Tasteless: Would You Read Books with These Covers?

You might hesitate to read the classics if you came across these paperback editions. I cannot believe these covers sell books!

  1. Oh, dear, have these women had lip jobs? Penguin, Penguin, you are letting us down.

2. This vamp on the cover of this Wordsworth Classic is certainly not Mrs. Dalloway!

3. What a terrifying cover! I would never buy this Harvest paperback edition of Katherine Anne Porter’s elegant short stories! The old cover features a rose in the left-hand corner. Wonder why they changed it…

4. For Whom the Bell Tolls is a terrible novel – Cornelia Otis Skinner wrote a brilliant satire of it – but I do not actually dislike this 1951 cover.

5. Dearest Madame Bovary, you look a bit slutty . I pictured you as pretty and fashionable but less like a 1960s model – and is that a Regency gown? No, I would not buy this 1965 Airmont edition.

6. Wuthering Heights is one of my favorites, but it’s all too easy to go wrong with the cover art. I cannot say Penguin was having a good day in 2009 when the design team approved this.

And that’s all for the present.

5 thoughts on “Tasteless: Would You Read Books with These Covers?”

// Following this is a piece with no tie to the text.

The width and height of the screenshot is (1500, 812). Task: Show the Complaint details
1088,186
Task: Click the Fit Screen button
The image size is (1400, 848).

  1. I wouldn’t. I would never have believed these covers were real. The Age of Innocence is shocking, such a bad taste. Who are these caricaturish women supposed to be? Countess Olenska and May Welland? They are absolutely not. What a disaster. The cover also suggests the two contrasting women’s battle for something, which misses the point of Wharton’s story completely.

    1. I agree with you: this cover is bizarre for Penguin. These women characters seem generic – caricatures of no one in particular. The artist seems not to have read Edith Wharton!